I started my first full-time job with health insurance in 2001. For eighteen straight years, I have had the exact same career goal: keep my job.

Over the years, co-workers have asked me – in confusion – why I don’t want more. Those same co-workers tend to get disappointed and frustrated and leave the company.

Other ambitious people in my office got everything they wanted but found that promotions and power didn’t make them any happier.

Emma Stone stars as Abigail: the most ambitious person at the court of Queen Anne of England.

Abigail has noble blood and a proper education. But her family fell on hard times. By the time we meet her in 1708, Abigail is fortunate just to land a job as a palace maid.

When she discovers that Queen Anne is having a secret affair with Sarah, the Duchess of Marlborough (Rachel Weisz), Abigail sees a golden opportunity.

While “The Favourite” is a bit too weird, dark, and artsy to be Best Picture, all three leading ladies have a solid chance of winning Oscars for their performances.

Olivia Colman sheds all vanity to play a truly disgusting version of Queen Anne. She is gluttonous, gout-ridden, and self-loathing. When she’s depressed, she has epic tantrums. And yet, Anne isn’t a royal joke; she’s a real middle-aged woman with a ton of responsibility and a sincere commitment to ruling well.

Rachel Weisz’s Sarah is the mean girl of the palace. She always has a clever comeback or a vicious putdown. The duchess has bullied herself to the top, becoming the Queen’s most influential advisor.

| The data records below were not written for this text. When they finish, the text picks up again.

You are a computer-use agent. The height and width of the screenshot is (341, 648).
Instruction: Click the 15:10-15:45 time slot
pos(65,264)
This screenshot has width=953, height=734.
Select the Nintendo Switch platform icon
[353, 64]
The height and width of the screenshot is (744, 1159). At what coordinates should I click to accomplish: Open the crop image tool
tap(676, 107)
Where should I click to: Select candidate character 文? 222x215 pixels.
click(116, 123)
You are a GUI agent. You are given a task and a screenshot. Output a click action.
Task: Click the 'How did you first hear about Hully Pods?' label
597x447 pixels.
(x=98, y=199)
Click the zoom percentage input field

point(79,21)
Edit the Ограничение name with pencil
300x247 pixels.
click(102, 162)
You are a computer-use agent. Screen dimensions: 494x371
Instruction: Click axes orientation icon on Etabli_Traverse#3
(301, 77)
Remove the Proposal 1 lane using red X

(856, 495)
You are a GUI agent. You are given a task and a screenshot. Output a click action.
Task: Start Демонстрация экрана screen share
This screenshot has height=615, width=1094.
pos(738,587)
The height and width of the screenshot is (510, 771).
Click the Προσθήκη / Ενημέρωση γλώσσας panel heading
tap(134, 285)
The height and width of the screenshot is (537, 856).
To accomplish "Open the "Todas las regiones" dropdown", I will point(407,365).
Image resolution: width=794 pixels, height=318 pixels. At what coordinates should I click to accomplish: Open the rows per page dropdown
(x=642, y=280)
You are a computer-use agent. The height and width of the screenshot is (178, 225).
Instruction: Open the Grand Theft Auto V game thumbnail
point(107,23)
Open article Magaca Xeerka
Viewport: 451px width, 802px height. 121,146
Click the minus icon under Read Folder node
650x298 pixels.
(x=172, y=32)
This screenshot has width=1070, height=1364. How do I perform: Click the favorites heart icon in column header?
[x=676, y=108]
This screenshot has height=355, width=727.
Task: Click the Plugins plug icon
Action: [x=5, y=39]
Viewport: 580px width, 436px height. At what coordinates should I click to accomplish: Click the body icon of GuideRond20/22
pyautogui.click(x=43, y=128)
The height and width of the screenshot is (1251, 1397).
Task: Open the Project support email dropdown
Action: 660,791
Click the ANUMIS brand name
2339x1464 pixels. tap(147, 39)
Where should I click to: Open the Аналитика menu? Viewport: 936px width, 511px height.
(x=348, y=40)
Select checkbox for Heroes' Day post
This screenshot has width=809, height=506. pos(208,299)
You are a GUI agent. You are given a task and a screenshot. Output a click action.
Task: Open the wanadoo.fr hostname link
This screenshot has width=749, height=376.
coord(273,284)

But Sarah’s downfall is her humanity and restraint. From Sarah, we learn that an ambitious person should smile meekly at her enemies and then destroy them without mercy. The worst thing to do is to make loud threats that you don’t have the stomach to follow through on.

Abigail never makes that mistake. I didn’t think that Emma Stone could act and she proved me wrong in a big way. Stone uses her sweet-girl image to make Abigail’s viciousness feel even more shocking.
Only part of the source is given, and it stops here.